Rather than just statistical indexing and training, first take the knowledge based documents and source texts, and analyze them with public knowledge.
This means its not using a fact checking agent on just any LLM.
Instead, the fact checking agent works on a Fact-Retrieval LLM which was made
from the original texts instead of on a regular full LLM, with pre-trained data and RAG augmenting with our extra knowledge.
Here's how it works.
Create a Fact Retrieval LLM: First extract the fields of knowledge into knowledge graphs (or knowledge trees and networks) from what was found in the analyzed texts.
Summarize the knowledge in "knowledge components".
Pair it with symbolic reasoning, grammatical coherence, contextual validity, analogies from other field, and links into the original text in case of a deeper delving.
These new knowledge components are being searched rather than searching raw LLM models.
Constant (or perhaps once a day) refresh and revisioning is done.
If things are not understood, it knows to quote and say what it did not understand. If there are open questions those are marked.

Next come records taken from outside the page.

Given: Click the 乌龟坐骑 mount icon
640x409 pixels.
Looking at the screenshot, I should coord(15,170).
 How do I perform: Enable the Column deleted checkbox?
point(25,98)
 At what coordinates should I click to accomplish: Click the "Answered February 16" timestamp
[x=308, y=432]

It learns along with experts and with you.
It checks the validity, usefulness and contextual information in each component of knowledge and gathers more around it.

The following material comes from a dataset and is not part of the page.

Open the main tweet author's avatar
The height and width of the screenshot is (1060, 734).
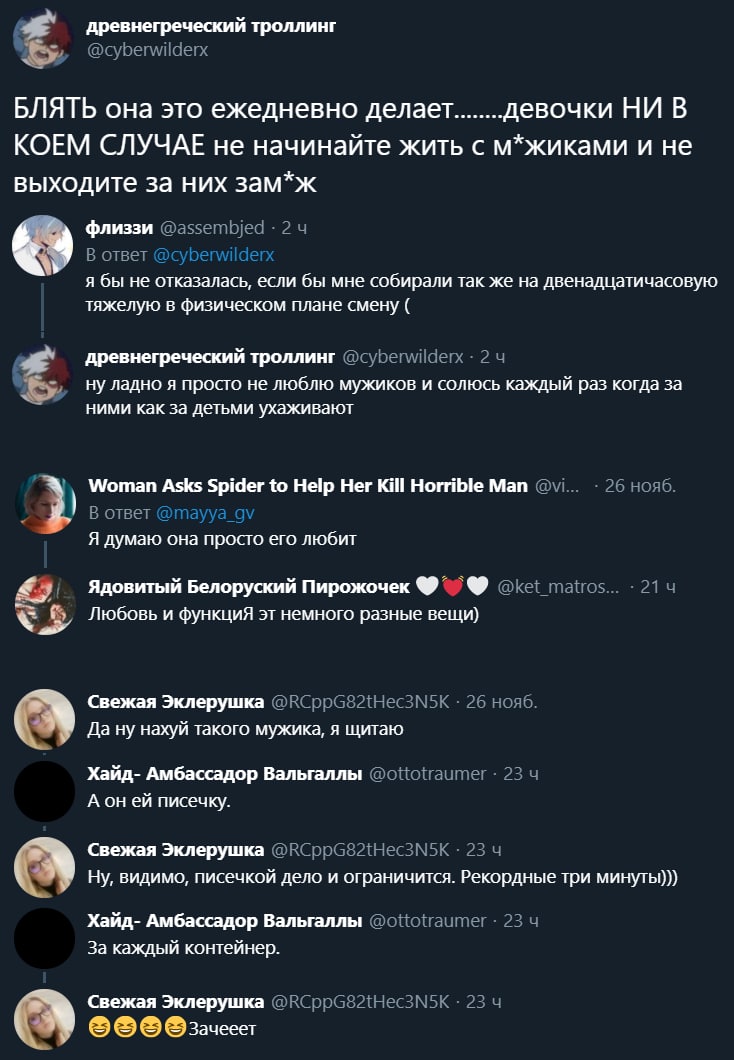(x=43, y=39)
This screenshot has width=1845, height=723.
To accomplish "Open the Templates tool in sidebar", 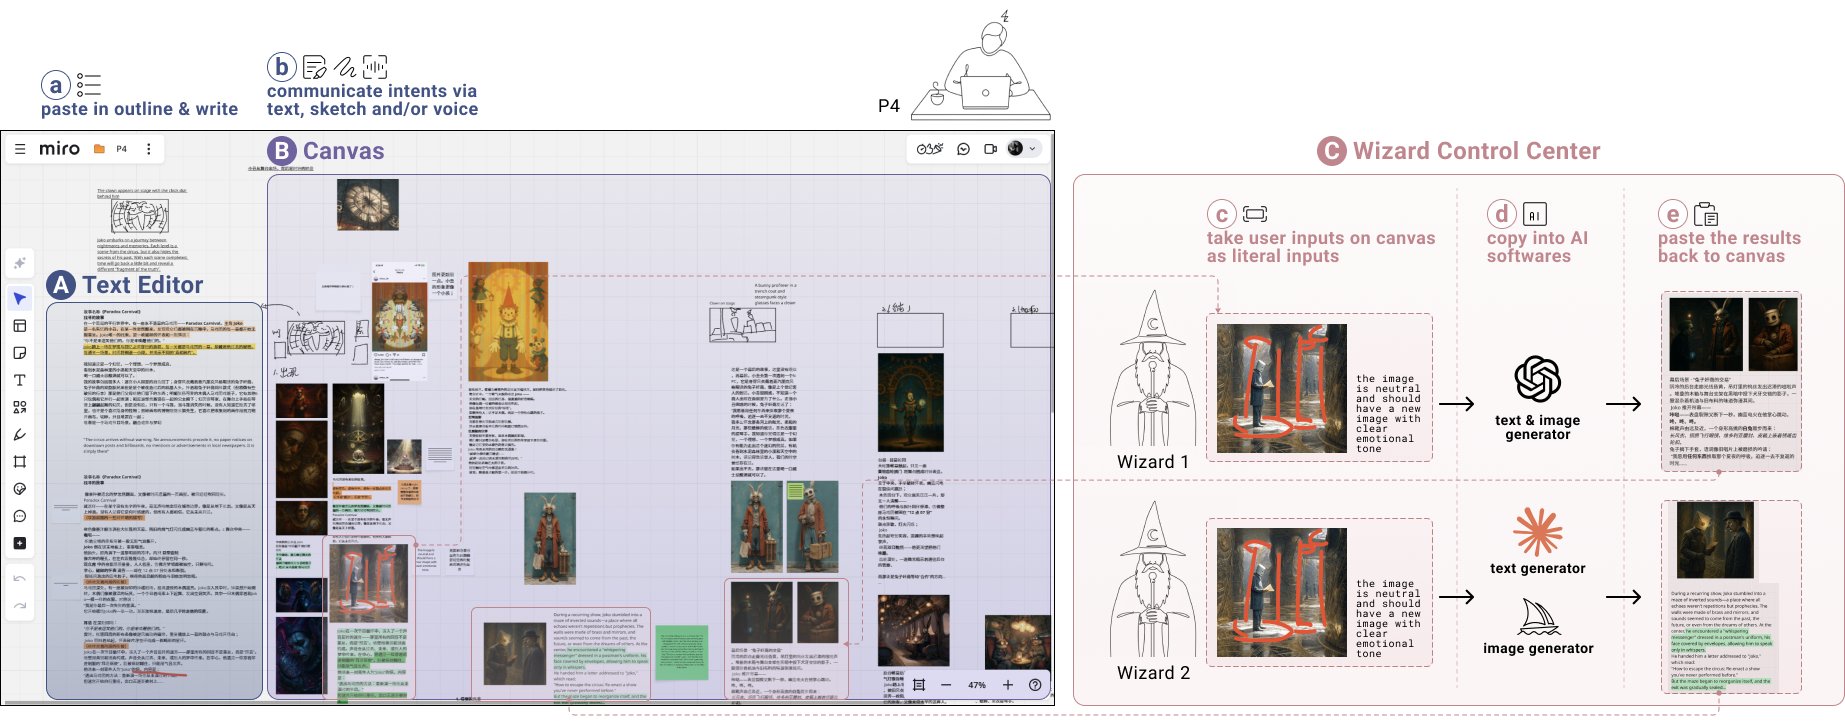I will (20, 326).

It knows to ask for help if it (the AI) needs it. When it received help, it shares the sources or access paths with its (AI) colleagues, or at least stores the knowledge.
The model is then trained with what it has studied and knows (And with what you have studied and know). This includes remembering mistakes and fixing the knowledge base after encountering errors or after receiving personalized feedback.
This new type of model is a model of comprehension, storing and indexing structured information. Instead of using words that it doesn't understand, but rather it is created by connecting many different previously acquired small models with rules of logic and coherence embedded in them. Logic and coherence can then be inferred directly from the models and verified programmatically using logic, semantics, coherence, pragmatics and generalities and by comparing with contextual information, all pointed to directly in the model itself.
The original model (the raw LLM) is not stored or used. Instead we use a specialized model that has a links back into the sources of original material. These can be accessed ad hoc if needed, although in a slower way.
Some direct quotes of text (phrases) are left in the model but not all. This (I think) is what we do in our brains. We don't remember the whole bible, but some quotes we can take out as is, and even them we don't always use in our immediate assessment. We can always open the book to "remind ourselves".
This creates a "personal experience" with your "AI persona" that include opinions that may change over time, but also importantly aware of who you are. This way, instead of prompting "you are a dentist who believes in vegetarianism" she knows who she is already. She is your friend. And she knows who you are and explored already what you appreciate and what you don't.
She can always tell you: I never learned dentistry, but if I have access to the following, I may be able to give you a comprehensive answer, since I did specialize in brain research and do have deep knowledge in biology.
If this already exists, I'll delete the idea.